Look for the next major shift—the “stirrup” moment that lets AI do entire tasks from start to finish. Here’s a three-part approach:
1. Own the User’s Attention
You can’t brute force loyalty—be the entry point where users begin (and finish) their tasks.
- Task Initiation: Make your product the first place users go. If they trust you to start the job, AI can handle the rest.
- Engagement Loops: Every interaction refines the AI’s understanding of user intent.
- Habit Creation: Integrate AI so deeply that switching away feels cumbersome.
2. Build an RL Harness (Not Just a GPT Wrapper)
Prompt engineering can work, but true breakthroughs will come from Reinforcement Learning (RL).
- Reward Signals: Find objectives that are absolute so you can point ML at it to self-improve without drift.
- Iterative Environment: Let AI play the game itself with a simple set of tools (perhaps the same ones a human would use) and let it attempt to win.
- Scalable Autonomy: Focus RL on end-to-end workflows, allowing AI to figure out the workflow.
3. Look for Warhorse Level of Societal Change
Identify areas stuck behind human constraints and let AI’s “force” multiply impact.
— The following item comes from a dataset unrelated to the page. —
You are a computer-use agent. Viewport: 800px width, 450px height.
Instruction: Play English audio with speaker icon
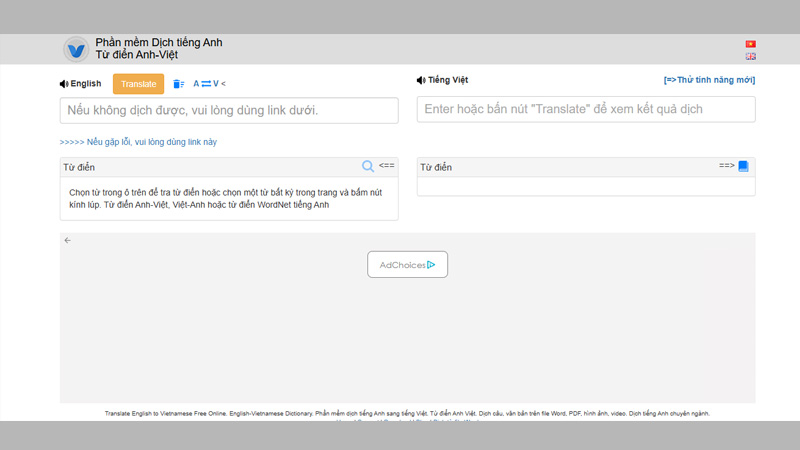[65, 84]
Where we're currently "scaling" with humans, not electricity.
- Automation Potential: Where do endless, repeatable tasks bog humans down?
- High-Impact Targets: Find processes where small improvements unlock massive value.
- Limited by Human Effort: If a job is too big, complex, or slow for people, an AI harness can charge through.
The Final Thought: From SaaS to “Service as Software”
As intelligence itself becomes commodity, the real edge lies in owning the entire service flow—no more shipping partial tools and hoping users piece them together. The shift is from Software-as-a-Service (helping humans do work) to Service-as-Software (letting AI do the work end-to-end). If you:
- Control the user’s starting point,
- Provide an RL-driven environment,
- And apply AI force to high-impact tasks,
then you’re not just building a product—you’re redefining a service category.